A significant part of the hitherto unexplored fungal diversity is hidden in the marine environment. At the same time, plant tissues host endophytic communities often dominated by yet undescribed fungal lineages.
Here we focused on the Mediterranean endemic seagrass Posidonia oceanica and screened its root mycobionts at 8 localities in the Croatian central Adriatic Sea using (stereo-) microscopy, culturing from surface-sterilized root segments and 454-pyrosequencing. Our microscopic observations revealed that roots from all investigated localities possessed the typical dark septate endophytic association recently reported in this seagrass in the northwestern Mediterranean Sea.
Both culturing and pyrosequencing detected very narrow fungal communities lacking typical terrestrial root endophytes. Similarly to the NW Mediterranean, these were dominated by an undescribed slow-growing mycobiont from the Pleosporales (1 operational taxonomic unit [OTU]: ca. 92% of 430 total isolates, and 3 molecular OTUs [MOTUs]: ca. 91% of 382 fungal sequences) and also comprised 2 yet undescribed mycobionts from the Lulworthiales (2 OTUs: ca. 8% of isolates, and 2 MOTUs: ca. 1.8% of sequences).

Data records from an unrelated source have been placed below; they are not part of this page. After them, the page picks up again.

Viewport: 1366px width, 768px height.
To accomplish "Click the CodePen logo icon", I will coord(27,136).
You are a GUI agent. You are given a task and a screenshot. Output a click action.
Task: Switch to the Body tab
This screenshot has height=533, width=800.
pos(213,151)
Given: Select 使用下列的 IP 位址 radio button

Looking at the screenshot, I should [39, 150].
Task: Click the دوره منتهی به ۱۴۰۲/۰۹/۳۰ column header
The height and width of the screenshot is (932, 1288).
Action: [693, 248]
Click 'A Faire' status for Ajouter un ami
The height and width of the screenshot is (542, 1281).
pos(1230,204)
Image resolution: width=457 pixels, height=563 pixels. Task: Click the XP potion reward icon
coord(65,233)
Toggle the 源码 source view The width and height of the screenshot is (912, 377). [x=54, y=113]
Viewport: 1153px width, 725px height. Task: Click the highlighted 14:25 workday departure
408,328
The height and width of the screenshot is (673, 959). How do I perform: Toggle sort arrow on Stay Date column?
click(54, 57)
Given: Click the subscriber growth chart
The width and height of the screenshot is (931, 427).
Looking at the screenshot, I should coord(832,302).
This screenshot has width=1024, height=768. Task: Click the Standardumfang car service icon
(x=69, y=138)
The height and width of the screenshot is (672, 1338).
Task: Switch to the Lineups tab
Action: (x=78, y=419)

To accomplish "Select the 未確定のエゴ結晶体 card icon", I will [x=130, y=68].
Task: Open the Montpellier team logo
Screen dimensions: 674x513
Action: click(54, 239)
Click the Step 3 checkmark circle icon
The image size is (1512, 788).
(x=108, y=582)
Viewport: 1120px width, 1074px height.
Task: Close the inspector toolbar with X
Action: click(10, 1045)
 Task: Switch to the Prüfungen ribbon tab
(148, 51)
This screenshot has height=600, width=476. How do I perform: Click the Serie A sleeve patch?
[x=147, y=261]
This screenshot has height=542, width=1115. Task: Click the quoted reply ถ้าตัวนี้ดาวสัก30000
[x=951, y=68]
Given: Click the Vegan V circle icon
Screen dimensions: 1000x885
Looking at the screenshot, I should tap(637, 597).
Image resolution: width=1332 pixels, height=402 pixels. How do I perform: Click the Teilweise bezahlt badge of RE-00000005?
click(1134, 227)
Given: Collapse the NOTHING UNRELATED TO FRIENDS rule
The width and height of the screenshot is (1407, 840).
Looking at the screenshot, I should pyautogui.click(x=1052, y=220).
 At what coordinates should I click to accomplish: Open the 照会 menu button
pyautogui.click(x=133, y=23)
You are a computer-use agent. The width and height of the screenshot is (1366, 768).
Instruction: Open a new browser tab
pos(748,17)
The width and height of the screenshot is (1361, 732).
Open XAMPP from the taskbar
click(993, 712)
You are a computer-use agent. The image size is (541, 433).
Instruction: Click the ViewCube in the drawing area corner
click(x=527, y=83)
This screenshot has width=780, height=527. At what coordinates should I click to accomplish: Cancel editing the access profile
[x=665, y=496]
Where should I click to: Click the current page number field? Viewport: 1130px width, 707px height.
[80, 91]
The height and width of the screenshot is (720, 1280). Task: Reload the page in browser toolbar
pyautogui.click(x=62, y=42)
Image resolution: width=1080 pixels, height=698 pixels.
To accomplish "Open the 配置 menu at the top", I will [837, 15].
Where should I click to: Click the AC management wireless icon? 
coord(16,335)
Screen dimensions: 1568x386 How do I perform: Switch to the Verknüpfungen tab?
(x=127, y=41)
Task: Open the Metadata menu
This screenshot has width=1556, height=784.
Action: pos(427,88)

Such a narrow, single-species dominated root mycobiont spectrum is unusual for photoautotrophic vascular plants and indicates a close symbiotic relationship between the dominating pleosporalean mycobiont and the dominant Mediterranean seagrass. Additionally, the apparent lack of typical terrestrial root endophytic fungi as well as their probable substitution by the pleosporalean mycobiont so far not known from other hosts or ecosystems implies relatively long specific coevolution of both marine organisms.